Unfortunately, ATC isn't a free market. It's a government controlled monopoly that has no incentive to provide a good service, make a profit, or be efficient. With that, they have gotten away with paying stagnant wages, short staffing, and benefits that continually get worse. There is a large demand for controllers, especially good controllers, but it will be harder and harder to attract competent workers in the market who are willing to make a career out of this profession that had been in an abysmal state of decline and left behind by it's peers. For anyone who got to a level 10+ before covid, and especially those hired before 2013 (and only contribute 0.8% of salary to their pension vs 4.4% now), the getting was good. The people at my facility who got in just 5-10 years before me got sent straight to a high level and were able to afford a 3500 sq ft McMansion for $250k using the spare change in their pocket as a down payment and locked in at a sub 3% interest rate.

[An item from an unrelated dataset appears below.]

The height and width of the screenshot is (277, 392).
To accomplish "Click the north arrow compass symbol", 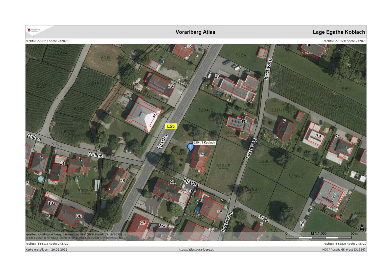I will [x=362, y=227].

Since then, their house has more than doubled and the interest rates are 7%. I can not afford a house. I pay more to rent my 1 bed/1 bath apartment than my very fortunate coworkers mortgage.
I work more 6 day weeks than not. I work nights, weekends, and holidays. I can't take spot leave. I couldn't transfer from my first low level shit hole that was halfway across the country from my family for more than 5 years. I missed about 6 Thanksgivings/Christmas' with family and I'll probably miss the next 6 with my seniority. I can't work from home. I can't even catch a "free" flight anymore from the jump seat.

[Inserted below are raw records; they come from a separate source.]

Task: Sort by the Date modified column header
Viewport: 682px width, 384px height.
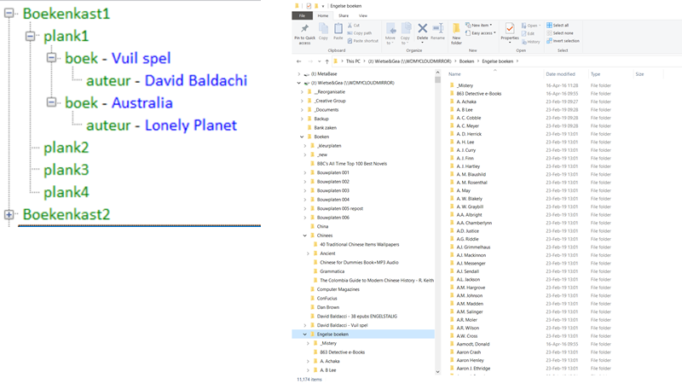Action: point(561,74)
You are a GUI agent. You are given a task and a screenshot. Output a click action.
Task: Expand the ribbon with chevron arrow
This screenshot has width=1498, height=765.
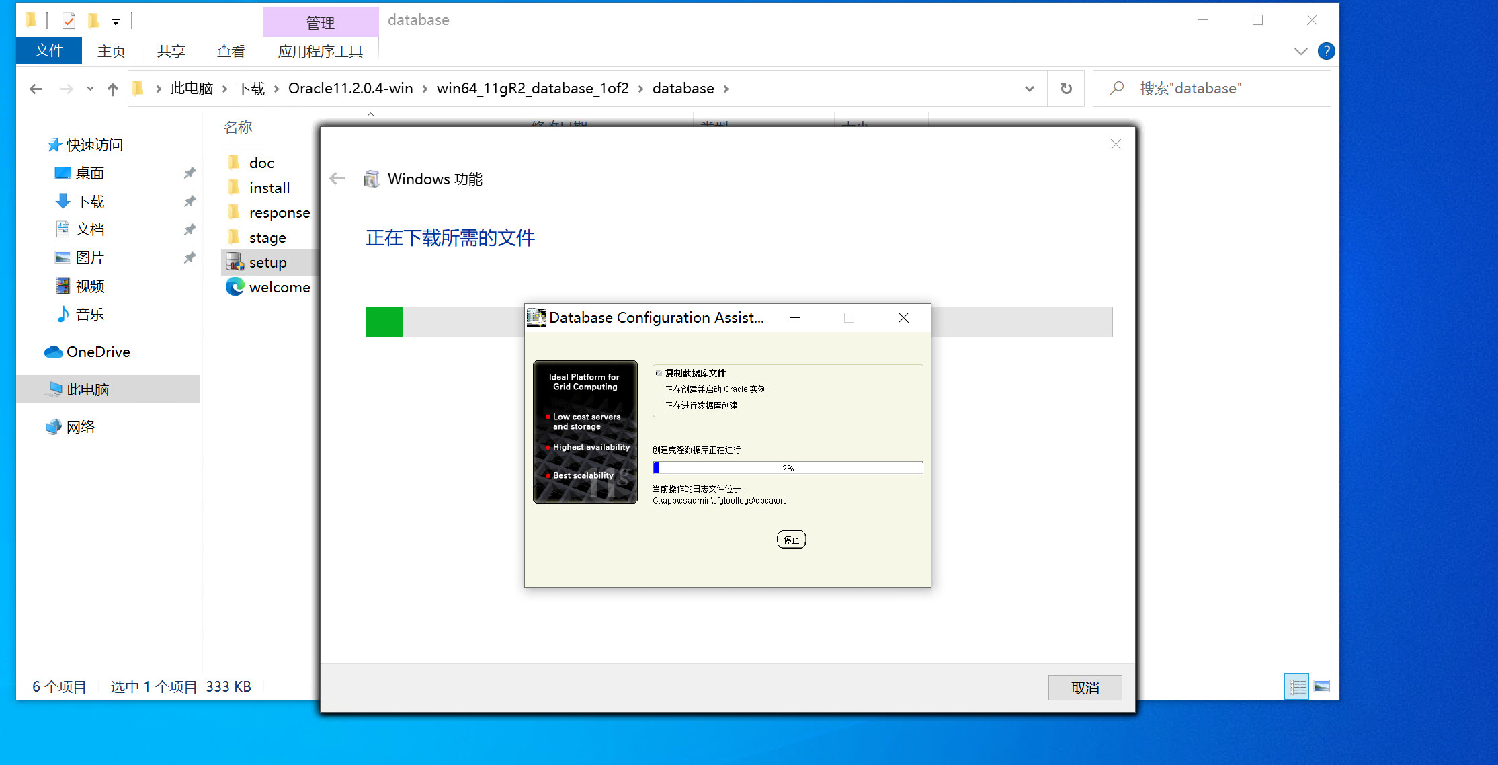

All of that makes this job a hard sell when there are plenty of Monday-Friday remote work jobs with normal work life balance, better pay and benefits. Competent people you would want working next to you have much better options and few people are willing to uproot their life with hardly any say in where they end up just to make 80k as a level 5 cpc in BFE indefinitely. So instead we end up with those who take the job because this is the best they can get. We are hiring from the bottom of the job seeking pool. Facilties are so desperate for bodies and it's impossible to wash people now anyway so we just keep lowering the standard and keep ending up in national headlines.
The only solution is to restore dignity and professionalism to this career via massive pay increases. Call me crazy but I think a freshly certified level 12 controller should be able to afford a middle class home with a commute within 20 minutes of work without needing to spend 50% of their monthly net take home pay on their mortgage.
I believe it would be wise to tie our pay to pilot pay. I recognize the barrier to entry is lower for controllers so I'd propose that the starting CPC salary band for a level 12 with rest of US locality is 70% of the average first year captain's base pay at the 4 largest airlines (DAL AAL UAL SWA). Their base pay is about 330k which means level 12 base at RUS locality should be 231k. Starting pay at level 4 should be equivalent to 2nd year FO pay at the highest paying regional airline. That runs at about 105k. Divide up the rest of the bands somewhere in between there and tie our raises to theirs since they have leverage to actually command good raises.